Nina seemed relieved Sarah wasn’t offended. Despite the punk exterior, she was as friendly as a puppy, and hugely enthusiastic about her work. It wasn’t difficult to picture the country girl who had run away from goats and ended up with rats.
“Cytokines are hot right now,” Nina explained. “We know they send messages, but not why they sometimes screw up and send bad ones. Where the bad input is coming from. It might be in the DNA itself. Maybe from what we call the noncoding part.”
“Bad messages.” Sarah nodded. “So you need to tell the DNA to send a different message.”
“Exactly. That’s what Bettina has figured out, how to do it. But I can’t tell you much more than that. I don’t even know myself. I do the grunt work. Not that I’m complaining. It’s totally a privilege.”
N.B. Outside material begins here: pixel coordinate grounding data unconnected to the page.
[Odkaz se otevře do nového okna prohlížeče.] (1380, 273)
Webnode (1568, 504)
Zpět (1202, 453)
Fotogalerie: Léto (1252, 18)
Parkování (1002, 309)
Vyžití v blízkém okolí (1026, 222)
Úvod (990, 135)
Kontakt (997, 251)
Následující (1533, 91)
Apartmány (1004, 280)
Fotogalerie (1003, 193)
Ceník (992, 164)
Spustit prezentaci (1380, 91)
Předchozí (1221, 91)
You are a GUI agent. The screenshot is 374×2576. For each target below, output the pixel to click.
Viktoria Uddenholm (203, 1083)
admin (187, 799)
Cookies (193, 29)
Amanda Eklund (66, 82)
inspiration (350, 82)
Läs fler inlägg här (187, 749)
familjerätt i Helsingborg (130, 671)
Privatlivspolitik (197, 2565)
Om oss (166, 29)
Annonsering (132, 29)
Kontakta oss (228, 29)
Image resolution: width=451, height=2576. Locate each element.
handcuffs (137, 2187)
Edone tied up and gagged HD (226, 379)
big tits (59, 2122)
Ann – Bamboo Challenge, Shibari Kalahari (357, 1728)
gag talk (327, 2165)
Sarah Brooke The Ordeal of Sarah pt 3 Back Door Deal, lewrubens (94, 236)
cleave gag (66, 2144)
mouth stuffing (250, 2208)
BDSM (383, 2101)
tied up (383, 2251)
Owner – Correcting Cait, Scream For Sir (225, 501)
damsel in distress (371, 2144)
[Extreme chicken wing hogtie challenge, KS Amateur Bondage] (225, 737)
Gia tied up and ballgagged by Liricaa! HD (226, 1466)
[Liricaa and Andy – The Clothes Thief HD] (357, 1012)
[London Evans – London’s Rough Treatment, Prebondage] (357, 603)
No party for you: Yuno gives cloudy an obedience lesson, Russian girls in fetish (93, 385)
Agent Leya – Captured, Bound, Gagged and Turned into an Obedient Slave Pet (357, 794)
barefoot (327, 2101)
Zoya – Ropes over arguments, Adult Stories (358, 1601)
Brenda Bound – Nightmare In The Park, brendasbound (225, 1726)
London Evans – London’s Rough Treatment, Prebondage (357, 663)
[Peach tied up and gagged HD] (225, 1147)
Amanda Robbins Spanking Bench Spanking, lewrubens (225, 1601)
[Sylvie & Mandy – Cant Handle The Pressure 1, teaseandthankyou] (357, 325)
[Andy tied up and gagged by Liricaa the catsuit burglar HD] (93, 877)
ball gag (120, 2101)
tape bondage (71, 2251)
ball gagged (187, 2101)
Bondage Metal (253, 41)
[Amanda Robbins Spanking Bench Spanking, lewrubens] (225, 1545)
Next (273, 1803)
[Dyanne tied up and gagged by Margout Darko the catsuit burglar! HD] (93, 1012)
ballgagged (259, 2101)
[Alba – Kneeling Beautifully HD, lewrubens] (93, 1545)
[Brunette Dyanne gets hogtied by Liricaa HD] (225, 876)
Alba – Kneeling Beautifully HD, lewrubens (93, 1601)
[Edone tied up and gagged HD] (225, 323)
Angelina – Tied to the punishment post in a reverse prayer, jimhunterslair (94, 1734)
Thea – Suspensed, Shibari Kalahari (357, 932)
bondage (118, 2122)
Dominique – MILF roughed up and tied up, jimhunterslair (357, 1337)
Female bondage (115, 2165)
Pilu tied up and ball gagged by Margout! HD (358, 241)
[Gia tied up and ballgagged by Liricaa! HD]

“How do you send a message to DNA? I mean, how does a drug do it? And is it a pill or a . . . a mist?” Sarah wondered if the drug in the galleon was part of Bettina’s experiments. It had certainly had an effect on the immune system. But Nina showed no glimmer of recognition.
“A mist? That is funny. Okay, first you take carbon, right, like just plain old ashes from the fireplace?”
Ashes to ashes, thought Sarah. How appropriate.
“You give the carbon atoms an electric charge so they form into a lattice on their own, like nano-size chicken wire. Then you roll that into a tube, and that’s the vehicle for whatever you need to attach to it and send into the cell.”
“And because it’s made of carbon just like everything else, the body doesn’t recognize it as an enemy substance and doesn’t fight it off?”
“You got it. It can zoom right into the nucleus of the cell and even attach to the DNA itself.”
“That’s really . . . nano-Frankenstein.”
“It’s fucking rad. And guess what the best molecule for attaching to the nanotube is? Gold. Molecules of gold.”
“Gold? So basically, the most cutting edge of science involves ashes and gold?”